Jolyon Maugham QC will not be prosecuted for beating a fox to death with a baseball bat in London on Boxing Day whilst wearing his wife’s kimono.
The anti-Brexit lawyer had tweeted the day after Christmas day, “Already this morning I have killed a fox with a baseball bat. How’s your Boxing Day going?” prompting calls from the Royal Society for the Prevention of Cruelty to Animals (RSPCA) for witnesses.
Mr Maugham had also informed his social media followers that he was wearing his wife’s “too small green kimono” at the time of the cudgelling and that he had killed the urban fox after it became entangled in the netting that he uses to protect his urban chickens.
On Thursday, the RSPCA confirmed that Maugham will not be prosecuted, saying in comments reported by the BBC: “An independent post-mortem and forensic veterinary assessment of the fox’s body was carried out and findings indicate the fox was killed swiftly.
“Therefore, in this case, the prosecutions department determined that the evidential threshold needed to take a prosecution under the CPS code was not met under any legislation relating to animals or wildlife.”
The animal charity added: “When making prosecution decisions, we must be fair and objective and make them on the facts of each case.
“It is important to understand that it is not necessarily illegal to kill a fox, but if unnecessary suffering is caused, a criminal offence may have been committed.”
The lawyer had said that under the situation, he did not know what else to do and acted in defence of his fowl. However, he apologised for the tone of his tweet, which he recognised that some people may have found upsetting.
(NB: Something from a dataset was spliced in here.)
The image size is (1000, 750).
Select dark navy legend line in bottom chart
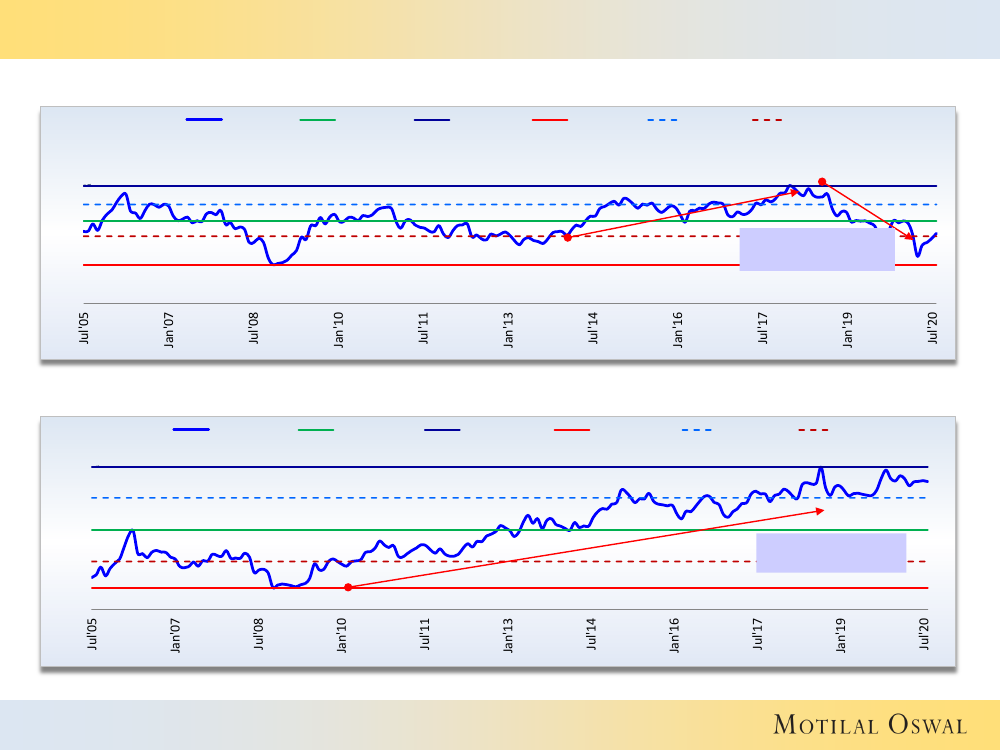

The lawyer shot to notoriety for his work with Gina Miller to frustrate Brexit, for having fought Boris Johnson’s prorogation of parliament, and for taking the Electoral Commission to the High Court over what he considered its inadequate investigation into Vote Leave’s 2016 campaign spending.
Last year, however, Breitbart London’s James Delingpole heralded Maugham as an unwitting hero of Brexit, pointing out:
If Gina and Jolyon hadn’t fought so hard against Brexit it is a racing certainty that Theresa May’s utterly disastrous Brexit In Name Only “deal” with the EU would have passed through Parliament. May would likely be still prime minister. And Boris would be just a thwarted backbencher.
How delicious is the law of unintended consequences!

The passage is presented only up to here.